Passage given →
Timing and mechanisms of surface and intermediate water circulation changes in the Nordic Seas over the last 10,000 cal years: a view from the North Iceland shelf
Introduction
The North Iceland shelf has recently been the subject of intensive marine geological investigations which showed that this restricted area encapsulated, throughout the last deglaciation and Holocene periods, oceanographic and atmospheric variability that occurred over a much broader area (Andrews et al., 2000; Jennings et al., 2002; Andrews and Giraudeau, 2003; Andersen et al., 2004). Historical, as well as instrumental records have highlighted the sensitivity of this domain to recent oceanic and atmospheric anomalies such as the Great Salinity Anomaly (GSA) in the late 1960s, or the Little Ice Age (LIA) cold spell dated off northern Iceland at 750–100 cal yr BP (Knudsen and Eiriksson, 2002). Both events shared common features off northern Iceland including surface water cooling and freshening associated with increased influence of arctic and polar waters (Dickson et al., 1988; Olafsson, 1999; Eiriksson et al., 2000). Those surface water changes have a profound effect on both primary productivity and sea-ice extent as evidenced by hydrographic survey conducted in these waters over the last 50 yr (Thordardottir, 1984). In addition, it has been shown that surface water changes on the North Iceland shelf are tightly associated with altered overturning of deep and intermediate waters in the Iceland and Greenland seas (Malmberg and Jonsson, 1997), as well as with variations in the flux of Atlantic waters entering the Norwegian Sea (Blindheim et al., 2000). Atmospheric forcing, through variability in strength of the wind stress curl over the Nordic Seas (Jonsson, 1992), as well as changes in the state of the atmospheric pressure system over the North Atlantic (Dawson et al., 2003; Blindheim et al., 2000), are seen as the main drivers of changes in the water-mass structure of the northern North Atlantic.

Given entries →

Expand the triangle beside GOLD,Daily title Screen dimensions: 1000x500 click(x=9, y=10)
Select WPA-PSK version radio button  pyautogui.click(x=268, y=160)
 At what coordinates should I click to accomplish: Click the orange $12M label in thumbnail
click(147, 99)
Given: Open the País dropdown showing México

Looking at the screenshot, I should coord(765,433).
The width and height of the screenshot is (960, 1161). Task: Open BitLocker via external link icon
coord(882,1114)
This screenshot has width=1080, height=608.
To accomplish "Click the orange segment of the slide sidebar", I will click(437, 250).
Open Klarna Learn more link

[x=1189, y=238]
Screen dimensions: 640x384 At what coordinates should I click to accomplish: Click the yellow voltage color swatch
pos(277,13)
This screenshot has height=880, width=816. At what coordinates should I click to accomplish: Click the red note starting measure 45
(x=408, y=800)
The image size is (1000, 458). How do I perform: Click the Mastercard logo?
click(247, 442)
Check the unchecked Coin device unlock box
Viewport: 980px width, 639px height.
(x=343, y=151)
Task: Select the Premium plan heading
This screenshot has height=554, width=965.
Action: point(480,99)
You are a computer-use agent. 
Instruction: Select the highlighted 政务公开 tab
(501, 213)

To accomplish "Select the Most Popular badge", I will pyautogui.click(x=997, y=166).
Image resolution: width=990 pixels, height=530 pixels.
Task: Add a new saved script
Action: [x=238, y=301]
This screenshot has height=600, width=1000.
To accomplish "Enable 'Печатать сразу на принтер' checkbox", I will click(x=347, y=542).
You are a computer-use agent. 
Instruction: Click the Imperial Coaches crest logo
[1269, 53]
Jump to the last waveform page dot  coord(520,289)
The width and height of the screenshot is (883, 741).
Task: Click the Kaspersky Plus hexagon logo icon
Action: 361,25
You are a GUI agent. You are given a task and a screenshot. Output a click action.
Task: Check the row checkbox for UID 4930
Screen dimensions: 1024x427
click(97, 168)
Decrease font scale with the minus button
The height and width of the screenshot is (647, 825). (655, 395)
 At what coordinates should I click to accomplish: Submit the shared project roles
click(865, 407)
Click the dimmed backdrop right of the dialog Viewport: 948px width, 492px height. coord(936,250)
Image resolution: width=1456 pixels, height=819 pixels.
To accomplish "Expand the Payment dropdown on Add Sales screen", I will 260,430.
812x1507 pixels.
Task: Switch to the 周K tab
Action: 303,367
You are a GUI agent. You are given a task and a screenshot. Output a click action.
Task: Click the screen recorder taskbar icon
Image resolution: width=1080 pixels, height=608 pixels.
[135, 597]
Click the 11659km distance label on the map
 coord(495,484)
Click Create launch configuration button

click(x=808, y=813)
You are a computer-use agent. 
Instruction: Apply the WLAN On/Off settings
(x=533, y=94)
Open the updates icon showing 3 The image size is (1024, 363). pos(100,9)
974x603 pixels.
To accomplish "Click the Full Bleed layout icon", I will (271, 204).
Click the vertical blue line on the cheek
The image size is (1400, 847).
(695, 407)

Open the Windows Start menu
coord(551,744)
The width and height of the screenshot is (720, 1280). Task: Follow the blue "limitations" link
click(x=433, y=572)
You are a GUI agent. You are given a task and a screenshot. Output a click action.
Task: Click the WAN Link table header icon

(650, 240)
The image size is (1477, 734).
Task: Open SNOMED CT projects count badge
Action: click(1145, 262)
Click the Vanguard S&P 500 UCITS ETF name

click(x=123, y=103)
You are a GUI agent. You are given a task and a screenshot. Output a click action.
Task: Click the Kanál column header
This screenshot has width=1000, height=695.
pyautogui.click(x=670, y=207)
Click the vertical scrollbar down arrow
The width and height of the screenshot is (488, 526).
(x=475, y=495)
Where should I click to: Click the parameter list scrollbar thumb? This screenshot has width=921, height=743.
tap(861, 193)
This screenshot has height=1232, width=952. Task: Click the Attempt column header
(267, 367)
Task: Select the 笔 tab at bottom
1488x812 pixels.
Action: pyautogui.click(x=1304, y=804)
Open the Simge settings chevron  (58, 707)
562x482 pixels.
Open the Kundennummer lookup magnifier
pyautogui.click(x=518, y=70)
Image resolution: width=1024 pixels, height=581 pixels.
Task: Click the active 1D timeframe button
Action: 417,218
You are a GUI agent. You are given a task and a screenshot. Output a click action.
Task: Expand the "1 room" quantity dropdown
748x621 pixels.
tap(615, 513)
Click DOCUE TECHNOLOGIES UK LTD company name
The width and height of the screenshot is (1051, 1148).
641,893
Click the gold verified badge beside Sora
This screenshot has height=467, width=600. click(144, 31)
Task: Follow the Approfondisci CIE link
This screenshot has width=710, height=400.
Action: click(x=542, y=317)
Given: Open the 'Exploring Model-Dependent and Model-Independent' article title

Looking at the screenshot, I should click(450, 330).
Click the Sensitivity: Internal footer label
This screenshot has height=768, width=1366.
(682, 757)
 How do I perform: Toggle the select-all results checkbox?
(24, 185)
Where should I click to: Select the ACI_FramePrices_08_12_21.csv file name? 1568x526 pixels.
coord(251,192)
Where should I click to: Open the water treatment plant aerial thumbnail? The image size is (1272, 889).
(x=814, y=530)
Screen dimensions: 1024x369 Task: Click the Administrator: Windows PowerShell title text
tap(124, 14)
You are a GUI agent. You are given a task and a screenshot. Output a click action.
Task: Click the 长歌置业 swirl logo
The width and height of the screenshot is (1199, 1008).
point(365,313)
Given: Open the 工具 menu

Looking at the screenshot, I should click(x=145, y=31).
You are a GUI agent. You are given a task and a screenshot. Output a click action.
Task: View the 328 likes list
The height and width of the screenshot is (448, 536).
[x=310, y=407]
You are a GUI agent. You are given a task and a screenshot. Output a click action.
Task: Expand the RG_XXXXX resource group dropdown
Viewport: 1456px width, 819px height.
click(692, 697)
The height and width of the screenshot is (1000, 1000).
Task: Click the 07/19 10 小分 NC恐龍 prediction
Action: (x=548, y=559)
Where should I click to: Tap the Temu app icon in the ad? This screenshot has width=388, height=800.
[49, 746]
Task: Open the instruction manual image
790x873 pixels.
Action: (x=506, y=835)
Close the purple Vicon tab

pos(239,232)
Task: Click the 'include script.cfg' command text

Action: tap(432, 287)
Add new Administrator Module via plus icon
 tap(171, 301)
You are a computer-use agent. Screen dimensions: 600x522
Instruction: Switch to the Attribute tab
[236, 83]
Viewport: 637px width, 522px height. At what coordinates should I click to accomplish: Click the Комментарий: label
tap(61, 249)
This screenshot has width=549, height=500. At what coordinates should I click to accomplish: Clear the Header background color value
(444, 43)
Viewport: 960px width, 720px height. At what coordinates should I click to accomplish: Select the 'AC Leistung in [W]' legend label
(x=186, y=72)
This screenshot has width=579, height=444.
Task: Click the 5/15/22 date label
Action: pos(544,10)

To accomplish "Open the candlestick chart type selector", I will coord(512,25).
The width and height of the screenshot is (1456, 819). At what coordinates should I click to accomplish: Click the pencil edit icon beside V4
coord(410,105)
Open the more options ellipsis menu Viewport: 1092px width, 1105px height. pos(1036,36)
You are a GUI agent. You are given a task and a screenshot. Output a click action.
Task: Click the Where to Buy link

Exercises →
A – In the text on the North Iceland shelf, what dates does it give for the Little Ice Age cold spell off northern Iceland?
B – Extend the text on the North Iceland shelf with a further paragraph that follows on from its last sentence.
The lines are material of their own, unrelated to the text on the North Iceland shelf.

Responses for each task →
A – 750–100 cal yr BP

B –
The North Iceland shelf bears essential components of the present surface and deep circulation of the northern North Atlantic (Fig. 1; Hopkins, 1991; Stefansson, 1962). It is located close to the Arctic Front which separates Arctic/Polar water masses carried by the south-eastward flowing East Iceland Current (EIC) from the North Iceland Irminger Current (NIIC), a branch of the Irminger Current which rounds the western side of Iceland and feeds the North Iceland shelf with warm Atlantic waters. The NIIC reaches the inner part of the North Iceland shelf while the deeper realms are occupied by Arctic Intermediate waters (AIW), down to approximately 500 m, which is formed by convection in the Iceland and Greenland seas (Rytter et al., 2002; Malmberg and Jonsson, 1997). Starting from the mid-shelf area, Atlantic Water carried in the NIIC is submerged beneath colder, fresher Arctic Water carried by the EIC (Fig. 1). This water-column stratification is well displayed in Hunafloaall, where the wedge of Atlantic Water between 100 and 350–400 m water depth is cooled to 3.5 °C and freshened to 34.9‰. This submerged vestige of the NIIC is termed Irminger Intermediate Water (IIW). Beneath the IIW, temperatures decline with depth from 3.5 °C to slightly lower than 0 °C in the deepest parts of the northern shelf troughs. Salinities are 34.8‰, less than those in the IIW. The bottom water mass represents upper Arctic Intermediate Water (Swift, 1986), although the deepest parts of the northern troughs may contain Norwegian Sea Deep Water (Rytter et al., 2002).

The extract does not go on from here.